When operating in a potentially hazardous environment, it always pays to have the telemetry enabled incase there is a flight failure that leads to the loss of the aircraft.
A review of the telemetry could have helped prevent future failures of this kind if you chose to continue using the IRIS+.
I believe it's recognised that apm:copter will not work well if you take off from a boat, due to issues with the gyro calibration I think.
Just a suggestion, next to a flowing lava field, salt water is about the most hostile environment I can imagine for a non waterproof quadcopter.
The moment any exposed electronic component gets even the smallest amount of salt water, mist, spray, anything you are immediately short circuit city toast.
The Iris is a great copter, but a salt water or salt spray area is way out of it's element.
Strongly suggest you look at a well waterproofed Aquacopter or one of the more expensive fiberglass with camera port quadcopter shells that are really designed for operating in this environment.
And even then, the motors are problematic, even though the best ones have epoxy coated windings they are not really designed for salt water environments.
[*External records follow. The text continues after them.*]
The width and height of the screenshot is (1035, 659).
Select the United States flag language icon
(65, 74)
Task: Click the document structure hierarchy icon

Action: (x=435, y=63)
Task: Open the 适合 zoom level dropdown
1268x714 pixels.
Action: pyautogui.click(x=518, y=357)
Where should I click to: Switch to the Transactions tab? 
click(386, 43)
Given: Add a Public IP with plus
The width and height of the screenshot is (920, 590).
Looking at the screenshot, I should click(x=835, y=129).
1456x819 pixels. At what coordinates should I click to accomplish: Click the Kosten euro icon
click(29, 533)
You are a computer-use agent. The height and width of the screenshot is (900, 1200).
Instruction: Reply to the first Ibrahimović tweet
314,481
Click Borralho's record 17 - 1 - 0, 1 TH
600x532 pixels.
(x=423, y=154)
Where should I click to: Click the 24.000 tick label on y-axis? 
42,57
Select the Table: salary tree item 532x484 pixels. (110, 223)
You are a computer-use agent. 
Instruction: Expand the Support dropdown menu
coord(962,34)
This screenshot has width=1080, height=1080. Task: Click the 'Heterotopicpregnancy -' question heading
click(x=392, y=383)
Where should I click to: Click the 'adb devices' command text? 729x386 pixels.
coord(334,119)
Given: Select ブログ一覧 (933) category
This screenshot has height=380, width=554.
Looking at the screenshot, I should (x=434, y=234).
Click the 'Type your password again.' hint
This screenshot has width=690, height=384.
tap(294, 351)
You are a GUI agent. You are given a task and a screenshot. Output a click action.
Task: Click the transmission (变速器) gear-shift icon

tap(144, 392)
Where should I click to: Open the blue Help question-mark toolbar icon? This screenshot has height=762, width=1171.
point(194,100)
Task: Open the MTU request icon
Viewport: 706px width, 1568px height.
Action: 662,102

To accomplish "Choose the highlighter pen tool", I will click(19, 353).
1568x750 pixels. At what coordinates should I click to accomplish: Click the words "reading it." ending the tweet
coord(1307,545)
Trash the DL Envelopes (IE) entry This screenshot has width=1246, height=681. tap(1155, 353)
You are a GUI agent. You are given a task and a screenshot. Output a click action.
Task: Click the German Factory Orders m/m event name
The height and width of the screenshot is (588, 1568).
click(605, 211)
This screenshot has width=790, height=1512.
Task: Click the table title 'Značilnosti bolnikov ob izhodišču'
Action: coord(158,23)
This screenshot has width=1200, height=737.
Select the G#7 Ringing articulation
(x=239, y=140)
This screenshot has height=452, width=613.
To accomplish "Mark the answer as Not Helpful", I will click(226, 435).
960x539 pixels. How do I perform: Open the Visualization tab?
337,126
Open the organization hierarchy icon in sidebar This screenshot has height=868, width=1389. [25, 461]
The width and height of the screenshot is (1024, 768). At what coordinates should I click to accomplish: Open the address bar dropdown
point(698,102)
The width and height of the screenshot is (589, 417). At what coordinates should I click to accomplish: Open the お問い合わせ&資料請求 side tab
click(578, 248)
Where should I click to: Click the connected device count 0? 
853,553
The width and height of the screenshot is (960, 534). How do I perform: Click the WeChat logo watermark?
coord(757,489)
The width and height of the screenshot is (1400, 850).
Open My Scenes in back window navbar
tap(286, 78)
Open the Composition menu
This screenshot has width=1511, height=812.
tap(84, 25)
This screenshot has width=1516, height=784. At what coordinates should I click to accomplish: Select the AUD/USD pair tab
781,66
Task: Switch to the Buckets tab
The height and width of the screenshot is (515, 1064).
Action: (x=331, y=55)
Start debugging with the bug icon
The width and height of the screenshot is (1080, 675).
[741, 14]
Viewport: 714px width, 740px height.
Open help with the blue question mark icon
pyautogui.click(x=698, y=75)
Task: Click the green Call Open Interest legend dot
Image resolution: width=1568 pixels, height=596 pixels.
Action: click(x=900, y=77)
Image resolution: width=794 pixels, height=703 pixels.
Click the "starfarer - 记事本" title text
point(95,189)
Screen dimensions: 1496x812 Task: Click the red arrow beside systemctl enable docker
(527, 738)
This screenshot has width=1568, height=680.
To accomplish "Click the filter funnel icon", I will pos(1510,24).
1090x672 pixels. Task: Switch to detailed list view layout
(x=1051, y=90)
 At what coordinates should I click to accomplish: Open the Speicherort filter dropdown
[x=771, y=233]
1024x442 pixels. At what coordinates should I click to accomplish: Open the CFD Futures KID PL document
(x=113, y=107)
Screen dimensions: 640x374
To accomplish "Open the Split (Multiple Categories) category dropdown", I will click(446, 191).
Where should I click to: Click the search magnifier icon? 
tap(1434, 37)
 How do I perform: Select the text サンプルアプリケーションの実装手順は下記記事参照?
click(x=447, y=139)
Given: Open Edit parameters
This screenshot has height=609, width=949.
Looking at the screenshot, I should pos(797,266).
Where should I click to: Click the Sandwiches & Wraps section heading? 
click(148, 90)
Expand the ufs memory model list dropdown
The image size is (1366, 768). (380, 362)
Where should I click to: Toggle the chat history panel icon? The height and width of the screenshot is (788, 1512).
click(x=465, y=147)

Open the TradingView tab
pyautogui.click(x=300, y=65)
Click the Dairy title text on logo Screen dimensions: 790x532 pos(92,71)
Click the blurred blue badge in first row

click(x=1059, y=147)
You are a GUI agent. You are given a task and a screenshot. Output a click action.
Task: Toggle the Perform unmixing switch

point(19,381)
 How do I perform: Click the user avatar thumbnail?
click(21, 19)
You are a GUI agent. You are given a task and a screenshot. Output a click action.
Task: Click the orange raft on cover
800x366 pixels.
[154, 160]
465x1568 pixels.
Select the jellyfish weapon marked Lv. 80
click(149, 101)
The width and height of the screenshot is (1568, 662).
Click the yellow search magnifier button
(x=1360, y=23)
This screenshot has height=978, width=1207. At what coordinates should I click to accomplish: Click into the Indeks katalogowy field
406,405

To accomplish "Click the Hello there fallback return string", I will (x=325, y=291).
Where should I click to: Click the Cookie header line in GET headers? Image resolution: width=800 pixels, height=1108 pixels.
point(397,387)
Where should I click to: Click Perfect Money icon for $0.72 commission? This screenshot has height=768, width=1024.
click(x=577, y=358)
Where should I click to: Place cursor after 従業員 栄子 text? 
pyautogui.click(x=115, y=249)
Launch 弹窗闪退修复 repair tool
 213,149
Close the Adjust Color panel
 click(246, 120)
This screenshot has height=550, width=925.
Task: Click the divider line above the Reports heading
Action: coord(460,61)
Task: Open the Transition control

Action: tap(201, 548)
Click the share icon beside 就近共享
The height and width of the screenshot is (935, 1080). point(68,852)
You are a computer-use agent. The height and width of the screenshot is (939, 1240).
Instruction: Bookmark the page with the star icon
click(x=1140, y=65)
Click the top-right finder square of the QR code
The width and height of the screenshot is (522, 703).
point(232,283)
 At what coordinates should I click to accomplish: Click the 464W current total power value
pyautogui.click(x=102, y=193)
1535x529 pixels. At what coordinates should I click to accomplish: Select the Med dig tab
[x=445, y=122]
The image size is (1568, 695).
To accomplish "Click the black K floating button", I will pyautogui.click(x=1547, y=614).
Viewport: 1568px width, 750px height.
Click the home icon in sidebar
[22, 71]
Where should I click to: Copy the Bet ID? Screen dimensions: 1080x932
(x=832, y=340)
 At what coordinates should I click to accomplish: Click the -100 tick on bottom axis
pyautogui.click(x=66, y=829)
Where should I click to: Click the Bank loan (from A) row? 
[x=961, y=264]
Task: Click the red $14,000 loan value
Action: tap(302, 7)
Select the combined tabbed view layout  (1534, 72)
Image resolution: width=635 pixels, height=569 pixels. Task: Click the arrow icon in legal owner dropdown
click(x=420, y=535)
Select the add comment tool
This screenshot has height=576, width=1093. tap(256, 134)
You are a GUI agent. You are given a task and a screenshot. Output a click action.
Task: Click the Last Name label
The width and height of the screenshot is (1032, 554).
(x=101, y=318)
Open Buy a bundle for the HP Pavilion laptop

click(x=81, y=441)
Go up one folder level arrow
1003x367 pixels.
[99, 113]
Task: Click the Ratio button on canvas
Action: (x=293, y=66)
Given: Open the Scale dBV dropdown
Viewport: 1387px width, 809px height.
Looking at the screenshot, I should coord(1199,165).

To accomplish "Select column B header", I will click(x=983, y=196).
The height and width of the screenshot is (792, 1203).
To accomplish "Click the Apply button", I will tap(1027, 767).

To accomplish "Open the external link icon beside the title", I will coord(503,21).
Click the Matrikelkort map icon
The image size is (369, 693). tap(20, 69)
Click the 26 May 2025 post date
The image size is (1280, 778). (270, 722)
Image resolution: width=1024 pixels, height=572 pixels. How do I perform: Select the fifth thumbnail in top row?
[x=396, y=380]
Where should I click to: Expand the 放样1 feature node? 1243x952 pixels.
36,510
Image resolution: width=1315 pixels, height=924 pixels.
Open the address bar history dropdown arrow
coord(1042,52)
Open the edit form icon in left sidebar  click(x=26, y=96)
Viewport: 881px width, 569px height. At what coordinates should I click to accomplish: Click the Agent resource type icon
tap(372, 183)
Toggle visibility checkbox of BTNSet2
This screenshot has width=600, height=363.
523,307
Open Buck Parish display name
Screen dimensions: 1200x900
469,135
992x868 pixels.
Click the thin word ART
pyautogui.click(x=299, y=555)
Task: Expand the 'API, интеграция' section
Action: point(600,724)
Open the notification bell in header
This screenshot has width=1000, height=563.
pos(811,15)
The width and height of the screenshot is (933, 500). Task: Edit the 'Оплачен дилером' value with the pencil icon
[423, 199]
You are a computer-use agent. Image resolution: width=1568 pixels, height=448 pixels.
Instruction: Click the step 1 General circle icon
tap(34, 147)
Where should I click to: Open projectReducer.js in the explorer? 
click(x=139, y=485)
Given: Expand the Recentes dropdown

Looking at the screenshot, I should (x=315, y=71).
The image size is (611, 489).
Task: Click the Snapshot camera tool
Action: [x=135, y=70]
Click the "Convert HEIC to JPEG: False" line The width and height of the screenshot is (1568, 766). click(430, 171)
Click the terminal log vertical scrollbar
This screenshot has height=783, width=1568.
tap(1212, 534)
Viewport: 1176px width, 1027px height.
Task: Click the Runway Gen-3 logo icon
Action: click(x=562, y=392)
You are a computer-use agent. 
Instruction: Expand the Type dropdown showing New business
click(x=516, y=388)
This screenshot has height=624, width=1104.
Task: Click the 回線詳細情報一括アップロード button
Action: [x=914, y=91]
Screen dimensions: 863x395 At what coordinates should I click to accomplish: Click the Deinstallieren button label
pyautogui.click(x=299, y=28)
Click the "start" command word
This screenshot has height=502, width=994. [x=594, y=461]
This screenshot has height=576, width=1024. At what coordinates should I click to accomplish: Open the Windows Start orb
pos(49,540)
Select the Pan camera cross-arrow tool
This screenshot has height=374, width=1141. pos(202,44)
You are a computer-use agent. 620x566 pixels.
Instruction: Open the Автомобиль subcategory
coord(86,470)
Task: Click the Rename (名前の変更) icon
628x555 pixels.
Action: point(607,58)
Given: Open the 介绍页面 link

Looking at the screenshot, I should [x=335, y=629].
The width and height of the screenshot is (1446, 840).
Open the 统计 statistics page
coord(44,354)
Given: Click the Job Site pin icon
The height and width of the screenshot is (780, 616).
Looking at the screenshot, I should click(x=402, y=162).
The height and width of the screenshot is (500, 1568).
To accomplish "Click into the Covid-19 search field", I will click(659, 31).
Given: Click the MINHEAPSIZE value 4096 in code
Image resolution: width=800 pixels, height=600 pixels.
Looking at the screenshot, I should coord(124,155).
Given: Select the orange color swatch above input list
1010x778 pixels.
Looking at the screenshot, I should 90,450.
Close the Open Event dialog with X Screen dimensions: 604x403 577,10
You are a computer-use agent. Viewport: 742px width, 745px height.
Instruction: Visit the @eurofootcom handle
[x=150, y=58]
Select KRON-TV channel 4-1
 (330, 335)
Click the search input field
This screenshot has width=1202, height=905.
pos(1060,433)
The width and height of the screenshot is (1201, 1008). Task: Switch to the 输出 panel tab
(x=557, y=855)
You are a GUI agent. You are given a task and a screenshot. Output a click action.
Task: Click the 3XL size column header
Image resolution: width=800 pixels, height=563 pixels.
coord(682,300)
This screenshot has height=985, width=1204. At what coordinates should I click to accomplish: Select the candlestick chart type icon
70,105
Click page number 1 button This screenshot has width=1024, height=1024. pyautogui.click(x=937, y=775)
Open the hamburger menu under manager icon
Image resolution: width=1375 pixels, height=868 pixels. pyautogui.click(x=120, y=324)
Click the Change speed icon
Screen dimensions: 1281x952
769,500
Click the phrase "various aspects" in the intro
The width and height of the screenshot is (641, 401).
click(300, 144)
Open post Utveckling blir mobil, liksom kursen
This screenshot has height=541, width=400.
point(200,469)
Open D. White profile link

The aluminum cases will corrode and the bearings last a very short time when exposed directly to salt water even with a flush and re-lube procedure.
I agree that telemetry can help, but a marine environment is really hard on these things even if you do the best you can.
But at least you need a copter that can float (Aquacopter) so you can at least recover it when it goes down.
Basically you fly off a boat in the water with a non buoyant copter, consider it disposable.